The data:
======
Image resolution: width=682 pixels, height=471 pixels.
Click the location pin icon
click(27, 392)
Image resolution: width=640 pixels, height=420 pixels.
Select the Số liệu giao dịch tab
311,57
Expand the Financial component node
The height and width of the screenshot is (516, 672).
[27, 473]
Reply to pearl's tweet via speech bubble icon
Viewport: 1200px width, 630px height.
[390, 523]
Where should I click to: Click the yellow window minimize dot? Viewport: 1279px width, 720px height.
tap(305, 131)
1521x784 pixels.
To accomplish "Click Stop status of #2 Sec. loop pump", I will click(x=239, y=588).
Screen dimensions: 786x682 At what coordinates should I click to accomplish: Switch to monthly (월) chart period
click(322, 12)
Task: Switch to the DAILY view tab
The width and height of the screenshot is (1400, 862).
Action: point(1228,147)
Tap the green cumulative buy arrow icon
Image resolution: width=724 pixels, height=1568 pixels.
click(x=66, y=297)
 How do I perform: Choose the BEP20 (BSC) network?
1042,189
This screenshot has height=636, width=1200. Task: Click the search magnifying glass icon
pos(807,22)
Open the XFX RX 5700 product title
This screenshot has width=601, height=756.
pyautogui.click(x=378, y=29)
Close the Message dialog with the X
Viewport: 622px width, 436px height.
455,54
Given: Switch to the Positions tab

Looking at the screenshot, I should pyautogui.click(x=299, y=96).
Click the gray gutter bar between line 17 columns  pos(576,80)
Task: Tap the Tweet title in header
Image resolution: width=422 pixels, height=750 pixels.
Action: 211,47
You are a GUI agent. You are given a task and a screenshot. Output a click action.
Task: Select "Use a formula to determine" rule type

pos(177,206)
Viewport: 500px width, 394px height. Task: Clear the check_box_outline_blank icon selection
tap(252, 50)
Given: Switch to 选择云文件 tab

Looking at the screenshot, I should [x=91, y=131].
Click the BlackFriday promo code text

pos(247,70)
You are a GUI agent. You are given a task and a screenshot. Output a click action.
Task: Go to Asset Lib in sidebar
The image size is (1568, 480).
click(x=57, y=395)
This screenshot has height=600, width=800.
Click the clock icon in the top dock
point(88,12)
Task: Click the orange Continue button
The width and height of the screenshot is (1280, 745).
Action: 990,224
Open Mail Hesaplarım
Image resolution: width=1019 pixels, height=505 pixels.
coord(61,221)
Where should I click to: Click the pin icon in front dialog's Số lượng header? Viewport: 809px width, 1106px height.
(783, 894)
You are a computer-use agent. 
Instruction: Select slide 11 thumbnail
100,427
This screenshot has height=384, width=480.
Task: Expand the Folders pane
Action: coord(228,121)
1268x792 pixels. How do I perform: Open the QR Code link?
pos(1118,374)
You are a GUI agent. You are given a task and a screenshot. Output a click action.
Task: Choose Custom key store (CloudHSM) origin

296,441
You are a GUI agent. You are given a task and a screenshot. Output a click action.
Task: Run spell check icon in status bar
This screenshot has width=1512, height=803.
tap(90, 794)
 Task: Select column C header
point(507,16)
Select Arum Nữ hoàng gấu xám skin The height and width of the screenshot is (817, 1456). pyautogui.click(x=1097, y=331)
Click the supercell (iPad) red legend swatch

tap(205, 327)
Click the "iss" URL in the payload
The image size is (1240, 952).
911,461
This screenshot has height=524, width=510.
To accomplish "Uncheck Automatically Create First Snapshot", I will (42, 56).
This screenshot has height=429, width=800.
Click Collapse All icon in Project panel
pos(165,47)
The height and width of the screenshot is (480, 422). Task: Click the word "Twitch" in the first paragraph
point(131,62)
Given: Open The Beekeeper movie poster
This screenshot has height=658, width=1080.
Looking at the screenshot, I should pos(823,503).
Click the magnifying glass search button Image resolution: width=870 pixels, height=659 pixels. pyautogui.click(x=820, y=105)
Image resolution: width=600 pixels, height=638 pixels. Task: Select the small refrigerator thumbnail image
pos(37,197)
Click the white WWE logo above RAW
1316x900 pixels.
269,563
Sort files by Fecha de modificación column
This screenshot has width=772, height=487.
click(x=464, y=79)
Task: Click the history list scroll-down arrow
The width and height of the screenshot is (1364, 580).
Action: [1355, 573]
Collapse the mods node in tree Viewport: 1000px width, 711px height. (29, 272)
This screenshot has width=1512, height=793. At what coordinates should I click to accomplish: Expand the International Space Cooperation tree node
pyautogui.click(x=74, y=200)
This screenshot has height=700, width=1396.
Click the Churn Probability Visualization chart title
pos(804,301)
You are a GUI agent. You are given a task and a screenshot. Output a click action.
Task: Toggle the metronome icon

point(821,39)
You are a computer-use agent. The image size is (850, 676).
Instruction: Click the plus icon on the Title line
======
Task instructions:
Repeat every record, exactly as written.

Task answer:
Image resolution: width=682 pixels, height=471 pixels.
Click the location pin icon
click(27, 392)
Image resolution: width=640 pixels, height=420 pixels.
Select the Số liệu giao dịch tab
311,57
Expand the Financial component node
The height and width of the screenshot is (516, 672).
[27, 473]
Reply to pearl's tweet via speech bubble icon
Viewport: 1200px width, 630px height.
[390, 523]
Where should I click to: Click the yellow window minimize dot? Viewport: 1279px width, 720px height.
tap(305, 131)
1521x784 pixels.
To accomplish "Click Stop status of #2 Sec. loop pump", I will click(x=239, y=588).
Screen dimensions: 786x682 At what coordinates should I click to accomplish: Switch to monthly (월) chart period
click(322, 12)
Task: Switch to the DAILY view tab
The width and height of the screenshot is (1400, 862).
Action: point(1228,147)
Tap the green cumulative buy arrow icon
Image resolution: width=724 pixels, height=1568 pixels.
click(x=66, y=297)
 How do I perform: Choose the BEP20 (BSC) network?
1042,189
This screenshot has height=636, width=1200. Task: Click the search magnifying glass icon
pos(807,22)
Open the XFX RX 5700 product title
This screenshot has width=601, height=756.
pyautogui.click(x=378, y=29)
Close the Message dialog with the X
Viewport: 622px width, 436px height.
455,54
Given: Switch to the Positions tab

Looking at the screenshot, I should pyautogui.click(x=299, y=96).
Click the gray gutter bar between line 17 columns  pos(576,80)
Task: Tap the Tweet title in header
Image resolution: width=422 pixels, height=750 pixels.
Action: 211,47
You are a GUI agent. You are given a task and a screenshot. Output a click action.
Task: Select "Use a formula to determine" rule type

pos(177,206)
Viewport: 500px width, 394px height. Task: Clear the check_box_outline_blank icon selection
tap(252, 50)
Given: Switch to 选择云文件 tab

Looking at the screenshot, I should [x=91, y=131].
Click the BlackFriday promo code text

pos(247,70)
You are a GUI agent. You are given a task and a screenshot. Output a click action.
Task: Go to Asset Lib in sidebar
The image size is (1568, 480).
click(x=57, y=395)
This screenshot has height=600, width=800.
Click the clock icon in the top dock
point(88,12)
Task: Click the orange Continue button
The width and height of the screenshot is (1280, 745).
Action: 990,224
Open Mail Hesaplarım
Image resolution: width=1019 pixels, height=505 pixels.
coord(61,221)
Where should I click to: Click the pin icon in front dialog's Số lượng header? Viewport: 809px width, 1106px height.
(783, 894)
You are a computer-use agent. 
Instruction: Select slide 11 thumbnail
100,427
This screenshot has height=384, width=480.
Task: Expand the Folders pane
Action: coord(228,121)
1268x792 pixels. How do I perform: Open the QR Code link?
pos(1118,374)
You are a GUI agent. You are given a task and a screenshot. Output a click action.
Task: Choose Custom key store (CloudHSM) origin

296,441
You are a GUI agent. You are given a task and a screenshot. Output a click action.
Task: Run spell check icon in status bar
This screenshot has width=1512, height=803.
tap(90, 794)
 Task: Select column C header
point(507,16)
Select Arum Nữ hoàng gấu xám skin The height and width of the screenshot is (817, 1456). pyautogui.click(x=1097, y=331)
Click the supercell (iPad) red legend swatch

tap(205, 327)
Click the "iss" URL in the payload
The image size is (1240, 952).
911,461
This screenshot has height=524, width=510.
To accomplish "Uncheck Automatically Create First Snapshot", I will (42, 56).
This screenshot has height=429, width=800.
Click Collapse All icon in Project panel
pos(165,47)
The height and width of the screenshot is (480, 422). Task: Click the word "Twitch" in the first paragraph
point(131,62)
Given: Open The Beekeeper movie poster
This screenshot has height=658, width=1080.
Looking at the screenshot, I should pos(823,503).
Click the magnifying glass search button Image resolution: width=870 pixels, height=659 pixels. pyautogui.click(x=820, y=105)
Image resolution: width=600 pixels, height=638 pixels. Task: Select the small refrigerator thumbnail image
pos(37,197)
Click the white WWE logo above RAW
1316x900 pixels.
269,563
Sort files by Fecha de modificación column
This screenshot has width=772, height=487.
click(x=464, y=79)
Task: Click the history list scroll-down arrow
The width and height of the screenshot is (1364, 580).
Action: [1355, 573]
Collapse the mods node in tree Viewport: 1000px width, 711px height. (29, 272)
This screenshot has width=1512, height=793. At what coordinates should I click to accomplish: Expand the International Space Cooperation tree node
pyautogui.click(x=74, y=200)
This screenshot has height=700, width=1396.
Click the Churn Probability Visualization chart title
pos(804,301)
You are a GUI agent. You are given a task and a screenshot. Output a click action.
Task: Toggle the metronome icon

point(821,39)
You are a computer-use agent. The image size is (850, 676).
Instruction: Click the plus icon on the Title line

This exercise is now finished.